Your instructions =>
Consider the listing below. Extract exactly the lines from the line containing "Especiales de Prensa (171, 219)" to the line containing "WSL Page principale (251, 41)", both included.

Record set =>

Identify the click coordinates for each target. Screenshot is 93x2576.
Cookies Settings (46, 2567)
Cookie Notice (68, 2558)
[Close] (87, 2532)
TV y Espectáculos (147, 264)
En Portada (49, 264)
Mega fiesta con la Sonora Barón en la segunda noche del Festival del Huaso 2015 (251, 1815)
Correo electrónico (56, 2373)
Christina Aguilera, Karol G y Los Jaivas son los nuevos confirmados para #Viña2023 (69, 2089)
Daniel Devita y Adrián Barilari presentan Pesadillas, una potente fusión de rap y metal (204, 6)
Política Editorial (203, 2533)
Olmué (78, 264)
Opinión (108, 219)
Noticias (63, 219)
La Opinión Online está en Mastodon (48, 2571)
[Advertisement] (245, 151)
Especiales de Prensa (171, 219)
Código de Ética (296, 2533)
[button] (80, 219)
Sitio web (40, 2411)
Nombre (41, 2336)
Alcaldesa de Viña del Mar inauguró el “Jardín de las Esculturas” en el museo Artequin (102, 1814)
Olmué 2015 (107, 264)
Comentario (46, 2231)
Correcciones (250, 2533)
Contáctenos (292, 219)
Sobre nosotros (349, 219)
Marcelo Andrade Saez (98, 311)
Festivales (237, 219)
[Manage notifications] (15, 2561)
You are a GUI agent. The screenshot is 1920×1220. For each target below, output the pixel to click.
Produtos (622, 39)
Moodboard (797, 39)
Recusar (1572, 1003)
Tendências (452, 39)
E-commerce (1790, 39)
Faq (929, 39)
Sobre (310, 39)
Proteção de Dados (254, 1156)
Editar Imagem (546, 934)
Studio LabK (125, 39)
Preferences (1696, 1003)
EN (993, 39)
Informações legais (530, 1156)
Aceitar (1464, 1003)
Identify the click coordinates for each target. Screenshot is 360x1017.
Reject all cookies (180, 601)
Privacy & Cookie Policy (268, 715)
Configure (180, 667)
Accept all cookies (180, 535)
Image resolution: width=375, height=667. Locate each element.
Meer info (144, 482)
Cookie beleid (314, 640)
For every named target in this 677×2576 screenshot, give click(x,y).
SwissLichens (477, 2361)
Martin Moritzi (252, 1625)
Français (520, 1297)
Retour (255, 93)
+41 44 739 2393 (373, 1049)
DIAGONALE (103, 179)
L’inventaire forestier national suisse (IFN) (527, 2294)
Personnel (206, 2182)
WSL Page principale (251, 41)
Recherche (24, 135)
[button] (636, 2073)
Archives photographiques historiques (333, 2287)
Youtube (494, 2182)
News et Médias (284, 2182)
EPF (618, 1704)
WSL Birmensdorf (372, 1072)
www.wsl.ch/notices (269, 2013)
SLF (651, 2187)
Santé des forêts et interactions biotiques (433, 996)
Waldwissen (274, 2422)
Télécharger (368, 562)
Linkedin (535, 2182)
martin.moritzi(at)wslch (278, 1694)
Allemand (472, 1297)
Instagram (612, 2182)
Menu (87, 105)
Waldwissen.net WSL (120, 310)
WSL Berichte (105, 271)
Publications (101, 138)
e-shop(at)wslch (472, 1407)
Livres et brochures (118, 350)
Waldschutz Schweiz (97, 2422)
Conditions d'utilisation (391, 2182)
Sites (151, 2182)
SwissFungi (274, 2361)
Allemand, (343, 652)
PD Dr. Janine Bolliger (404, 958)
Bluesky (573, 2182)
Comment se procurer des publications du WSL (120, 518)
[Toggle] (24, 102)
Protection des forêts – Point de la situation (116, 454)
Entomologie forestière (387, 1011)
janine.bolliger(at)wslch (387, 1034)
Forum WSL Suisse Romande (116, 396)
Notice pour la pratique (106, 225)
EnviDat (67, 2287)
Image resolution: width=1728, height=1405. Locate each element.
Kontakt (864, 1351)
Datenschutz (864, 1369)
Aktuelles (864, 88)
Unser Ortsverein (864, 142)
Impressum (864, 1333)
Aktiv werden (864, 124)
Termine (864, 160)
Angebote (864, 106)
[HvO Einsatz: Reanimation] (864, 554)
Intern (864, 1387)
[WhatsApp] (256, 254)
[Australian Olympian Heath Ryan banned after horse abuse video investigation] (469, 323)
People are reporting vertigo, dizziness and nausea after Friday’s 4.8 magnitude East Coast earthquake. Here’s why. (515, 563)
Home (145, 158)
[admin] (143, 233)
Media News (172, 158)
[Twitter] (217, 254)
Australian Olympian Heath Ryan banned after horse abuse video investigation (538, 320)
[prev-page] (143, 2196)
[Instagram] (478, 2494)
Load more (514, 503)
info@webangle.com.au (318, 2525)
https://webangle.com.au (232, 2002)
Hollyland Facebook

Task output =>
Especiales de Prensa (171, 219)
Código de Ética (296, 2533)
[button] (80, 219)
Sitio web (40, 2411)
Nombre (41, 2336)
Alcaldesa de Viña del Mar inauguró el “Jardín de las Esculturas” en el museo Artequin (102, 1814)
Olmué 2015 (107, 264)
Comentario (46, 2231)
Correcciones (250, 2533)
Contáctenos (292, 219)
Sobre nosotros (349, 219)
Marcelo Andrade Saez (98, 311)
Festivales (237, 219)
[Manage notifications] (15, 2561)
You are a GUI agent. The screenshot is 1920×1220. For each target below, output the pixel to click.
Produtos (622, 39)
Moodboard (797, 39)
Recusar (1572, 1003)
Tendências (452, 39)
E-commerce (1790, 39)
Faq (929, 39)
Sobre (310, 39)
Proteção de Dados (254, 1156)
Editar Imagem (546, 934)
Studio LabK (125, 39)
Preferences (1696, 1003)
EN (993, 39)
Informações legais (530, 1156)
Aceitar (1464, 1003)
Identify the click coordinates for each target. Screenshot is 360x1017.
Reject all cookies (180, 601)
Privacy & Cookie Policy (268, 715)
Configure (180, 667)
Accept all cookies (180, 535)
Image resolution: width=375, height=667. Locate each element.
Meer info (144, 482)
Cookie beleid (314, 640)
For every named target in this 677×2576 screenshot, give click(x,y).
SwissLichens (477, 2361)
Martin Moritzi (252, 1625)
Français (520, 1297)
Retour (255, 93)
+41 44 739 2393 (373, 1049)
DIAGONALE (103, 179)
L’inventaire forestier national suisse (IFN) (527, 2294)
Personnel (206, 2182)
WSL Page principale (251, 41)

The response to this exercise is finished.